### Extract ###

Ahead of tomorrow’s EU summit (19 June), France’s European Affairs Minister Amélie de Montchalin told EURACTIV’s partner Ouest-France in an interview that the EU27, including the “frugal four”, are moving towards accepting an EU recovery programme, but that it would not work without reforms and long-term investment.
A former right-wing activist won over by Emmanuel Macron’s LREM and elected into parliament in 2017, Amélie de Montchalin was appointed secretary of state for European affairs in May 2019, replacing Nathalie Loiseau. She spoke to EURACTIV’s partner Ouest-France.
You have just visited Austria and the Netherlands. When it comes to the EU recovery plan, do you see any change among the more stubborn member states?
We are giving a rather false picture of what these countries are trying to do and how we are working with them. These days, no one is disputing the need for a European action plan in the face of the most serious economic and social crisis since the Second World War.
We have already come a long way in a few weeks. Europe’s economy will not recover unless all our economies get back on track. The Netherlands, for example, has a trade surplus of €12 billion a year with Italy, which is massive for its economy. If Italy does not start up again, the Netherlands will not start up again. Everyone realises that now.

### Provided material ###

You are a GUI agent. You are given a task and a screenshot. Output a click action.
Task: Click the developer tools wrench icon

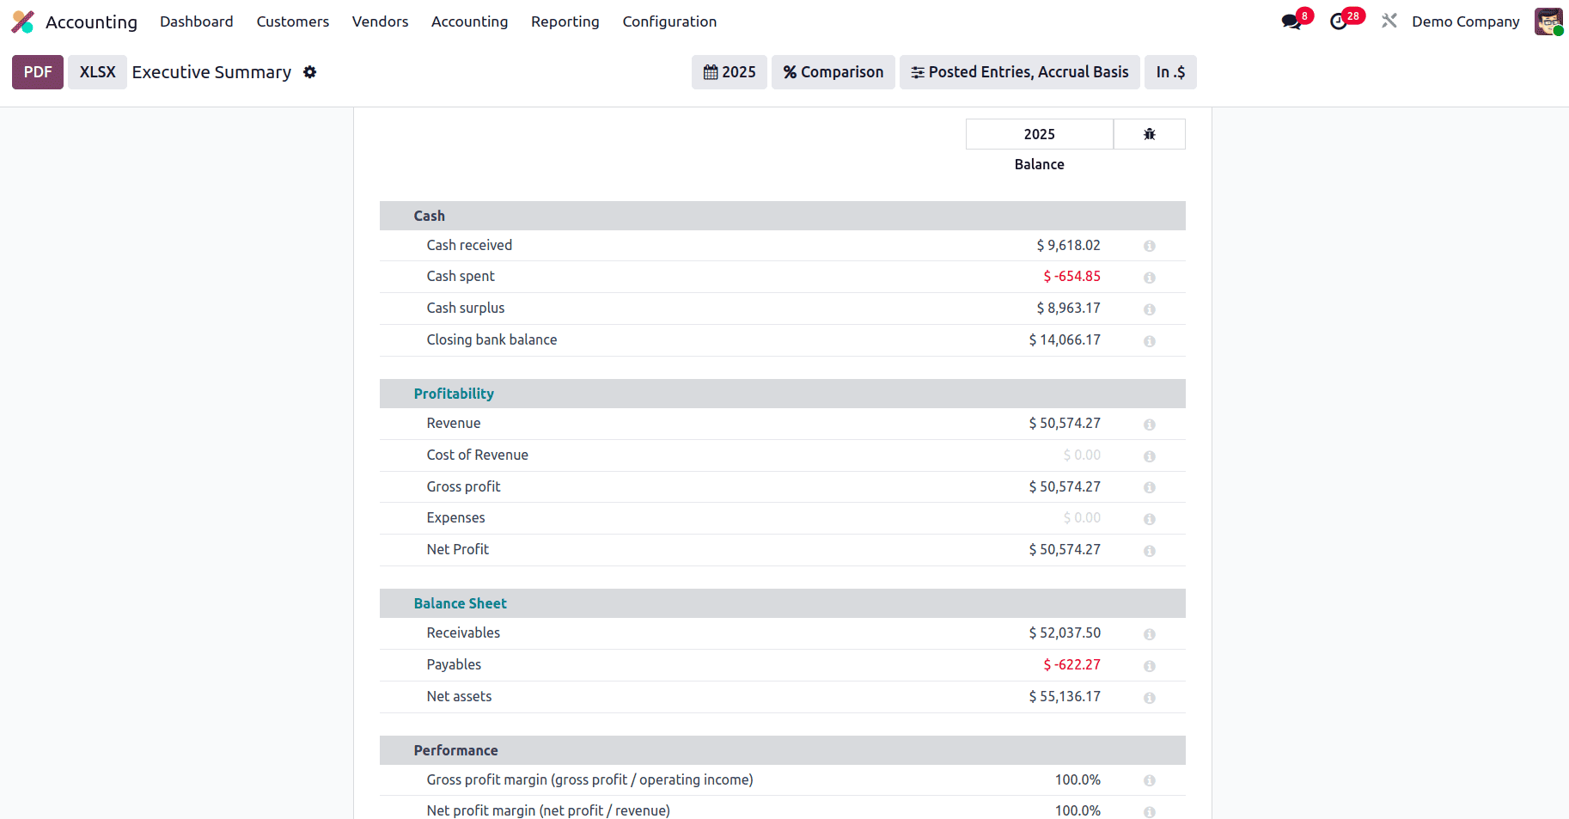click(x=1389, y=21)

###

> _What you will do_:
1. Rewrite the interview between "You have just" and "realises that now.", inclusive, swapping "Italy" for "Spain".
2. According to the interview, when was Amélie de Montchalin appointed secretary of state for European affairs?
3. Name every country mentioned in the interview.
The data has no connection to the interview.

> _Answers to each task_:
1.
You have just visited Austria and the Netherlands. When it comes to the EU recovery plan, do you see any change among the more stubborn member states?
We are giving a rather false picture of what these countries are trying to do and how we are working with them. These days, no one is disputing the need for a European action plan in the face of the most serious economic and social crisis since the Second World War.
We have already come a long way in a few weeks. Europe’s economy will not recover unless all our economies get back on track. The Netherlands, for example, has a trade surplus of €12 billion a year with Spain, which is massive for its economy. If Spain does not start up again, the Netherlands will not start up again. Everyone realises that now.

2. May 2019

3. France, Austria, the Netherlands, Italy